夢を見てるんじゃないかと思いながら・・・。
歩道橋の上は、地上よりも少し涼しい風が吹いていて、
のぼせた頭をゆっくり冷やしてくれた。
「ごめん、ドサクサにまぎれてまいちゃんなんて呼んで・・・。」
ホントはそう呼びたいんだけど、遠まわしに探りを入れてみる。
「いいよ、友達みんな、そう呼んでるし・・・。」
友だち・・・そうだよな、コクったわけじゃないし・・・。
「で、相葉さんってのも、ちょっと・・・。」
「あ、それじゃあ・・・、相葉ちゃん!」
「えっ?!」
不意を突かれて絶句してしまった。 ・・・いつもの呼ばれ方なのに・・・。
「うそ・・・! 真ん中取って、相葉くんで・・・いいですか?」
「あ・・・、うん・・・。

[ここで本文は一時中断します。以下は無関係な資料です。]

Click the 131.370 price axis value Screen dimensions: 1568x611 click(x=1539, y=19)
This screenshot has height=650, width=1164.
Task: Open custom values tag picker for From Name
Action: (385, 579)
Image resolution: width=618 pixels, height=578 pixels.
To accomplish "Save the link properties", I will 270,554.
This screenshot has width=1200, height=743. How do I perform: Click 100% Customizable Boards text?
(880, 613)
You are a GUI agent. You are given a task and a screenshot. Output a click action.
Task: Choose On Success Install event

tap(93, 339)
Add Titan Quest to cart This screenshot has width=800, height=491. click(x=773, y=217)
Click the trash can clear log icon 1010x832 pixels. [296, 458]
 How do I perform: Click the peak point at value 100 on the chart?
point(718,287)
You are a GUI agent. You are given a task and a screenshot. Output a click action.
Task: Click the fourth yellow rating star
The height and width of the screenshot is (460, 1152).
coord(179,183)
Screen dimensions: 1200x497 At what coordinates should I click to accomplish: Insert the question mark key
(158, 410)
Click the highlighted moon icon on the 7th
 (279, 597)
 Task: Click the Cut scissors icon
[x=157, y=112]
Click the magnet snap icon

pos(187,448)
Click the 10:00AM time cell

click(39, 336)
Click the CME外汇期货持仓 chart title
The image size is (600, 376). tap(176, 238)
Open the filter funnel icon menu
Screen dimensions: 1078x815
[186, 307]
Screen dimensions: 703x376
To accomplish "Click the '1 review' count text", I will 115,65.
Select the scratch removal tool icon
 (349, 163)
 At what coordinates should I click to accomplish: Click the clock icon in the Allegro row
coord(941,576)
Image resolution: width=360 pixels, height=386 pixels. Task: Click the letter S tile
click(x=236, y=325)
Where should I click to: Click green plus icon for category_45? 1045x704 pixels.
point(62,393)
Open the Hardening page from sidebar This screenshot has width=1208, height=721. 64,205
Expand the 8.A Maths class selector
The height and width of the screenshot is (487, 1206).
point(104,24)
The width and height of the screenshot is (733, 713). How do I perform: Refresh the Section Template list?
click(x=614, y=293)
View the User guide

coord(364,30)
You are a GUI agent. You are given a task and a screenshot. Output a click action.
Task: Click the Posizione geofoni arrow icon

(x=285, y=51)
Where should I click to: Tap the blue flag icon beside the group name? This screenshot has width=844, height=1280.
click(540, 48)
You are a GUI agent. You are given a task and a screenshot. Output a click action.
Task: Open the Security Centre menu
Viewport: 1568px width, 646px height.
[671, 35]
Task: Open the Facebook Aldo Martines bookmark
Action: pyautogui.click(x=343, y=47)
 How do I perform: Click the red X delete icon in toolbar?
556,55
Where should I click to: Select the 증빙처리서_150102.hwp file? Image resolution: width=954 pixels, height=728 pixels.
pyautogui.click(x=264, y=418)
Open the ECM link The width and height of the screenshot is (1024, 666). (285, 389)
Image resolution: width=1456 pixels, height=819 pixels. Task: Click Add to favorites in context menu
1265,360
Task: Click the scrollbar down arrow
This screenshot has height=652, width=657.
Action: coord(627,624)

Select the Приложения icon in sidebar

」
「・・・どうかした・・・?」
「えっ? なんでもない、なんでもない!」
・・・こんなんでいいのか・・・? いちいち反応しまくって・・・。
それからしばらく、歩道橋の上でメールアドレスを交換したり、
彼女の仕事の話とかを聞いた。
でも、自分の仕事のことを話題にするのは避けていた。
言ってしまうのが怖かった。 この雰囲気が壊れそうで・・・。
でも、これから何度か会うことがあれば、
いつまでも黙ったままってわけにもいかない・・・。
今はきっかけがつかめないけど、いつかホントの自分を知ってもらいたい。
いつか、伝えなきゃいけないんだ・・・。
彼女と真剣に向き合う日が来るとしたら・・・。
今日、彼女の隣でゆっくり歩いてたのも、
夏の日、アリーナが振動するほどの歓声の中、走り回ってたのも、
ホントの自分なんだから・・・。